PROMPT> Copy out the stretch of lines from the very first one through the one containing "Om oss (487, 59)", both ends included, and leave the pictures out.

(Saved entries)
● ● ● ● ●

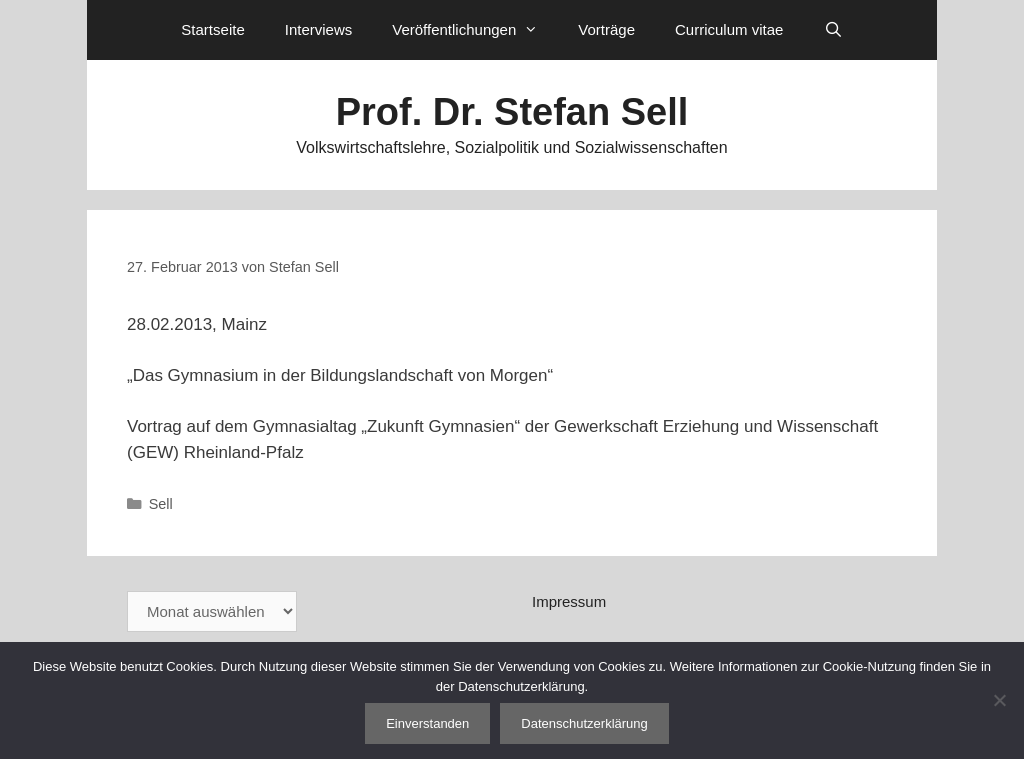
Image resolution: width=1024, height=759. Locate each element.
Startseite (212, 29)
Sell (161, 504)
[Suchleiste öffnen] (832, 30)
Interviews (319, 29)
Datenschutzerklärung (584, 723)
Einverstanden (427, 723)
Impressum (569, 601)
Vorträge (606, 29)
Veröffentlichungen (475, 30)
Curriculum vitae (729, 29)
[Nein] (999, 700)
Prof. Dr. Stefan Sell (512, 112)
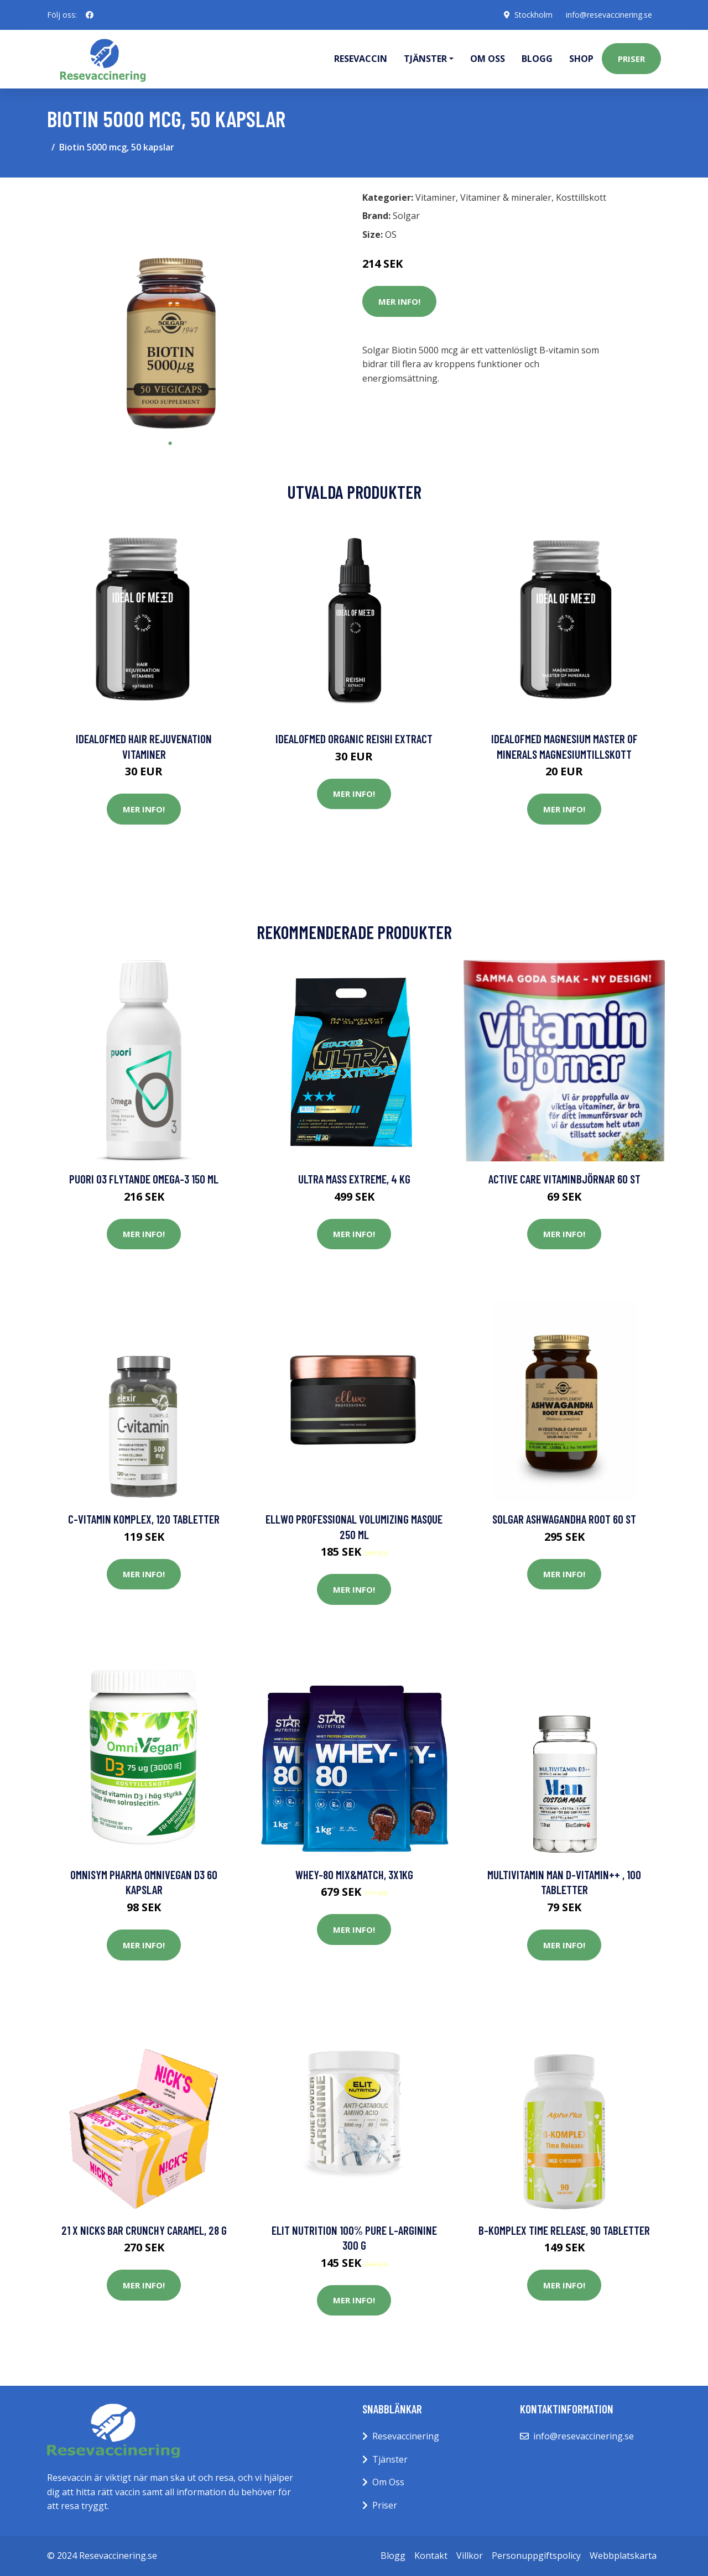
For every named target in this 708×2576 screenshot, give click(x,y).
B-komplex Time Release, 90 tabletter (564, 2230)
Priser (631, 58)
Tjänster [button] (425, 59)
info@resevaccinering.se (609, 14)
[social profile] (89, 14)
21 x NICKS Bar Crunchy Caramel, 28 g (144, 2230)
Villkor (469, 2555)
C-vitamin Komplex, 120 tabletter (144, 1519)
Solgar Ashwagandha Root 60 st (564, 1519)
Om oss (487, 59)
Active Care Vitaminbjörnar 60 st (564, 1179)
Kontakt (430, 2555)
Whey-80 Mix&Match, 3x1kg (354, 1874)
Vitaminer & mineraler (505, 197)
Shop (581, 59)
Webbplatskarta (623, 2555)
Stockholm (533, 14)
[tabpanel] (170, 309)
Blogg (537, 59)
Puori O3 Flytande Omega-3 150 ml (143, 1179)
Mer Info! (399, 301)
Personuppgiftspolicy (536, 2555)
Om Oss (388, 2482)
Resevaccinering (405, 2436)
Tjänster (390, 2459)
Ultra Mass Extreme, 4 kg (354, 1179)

● ● ● ● ●

RESULT OF THIS TASK>
Image resolution: width=1024, height=759. Locate each element.
Startseite (212, 29)
Sell (161, 504)
[Suchleiste öffnen] (832, 30)
Interviews (319, 29)
Datenschutzerklärung (584, 723)
Einverstanden (427, 723)
Impressum (569, 601)
Vorträge (606, 29)
Veröffentlichungen (475, 30)
Curriculum vitae (729, 29)
[Nein] (999, 700)
Prof. Dr. Stefan Sell (512, 112)
For every named target in this 708×2576 screenshot, give click(x,y).
B-komplex Time Release, 90 tabletter (564, 2230)
Priser (631, 58)
Tjänster [button] (425, 59)
info@resevaccinering.se (609, 14)
[social profile] (89, 14)
21 x NICKS Bar Crunchy Caramel, 28 g (144, 2230)
Villkor (469, 2555)
C-vitamin Komplex, 120 tabletter (144, 1519)
Solgar Ashwagandha Root 60 st (564, 1519)
Om oss (487, 59)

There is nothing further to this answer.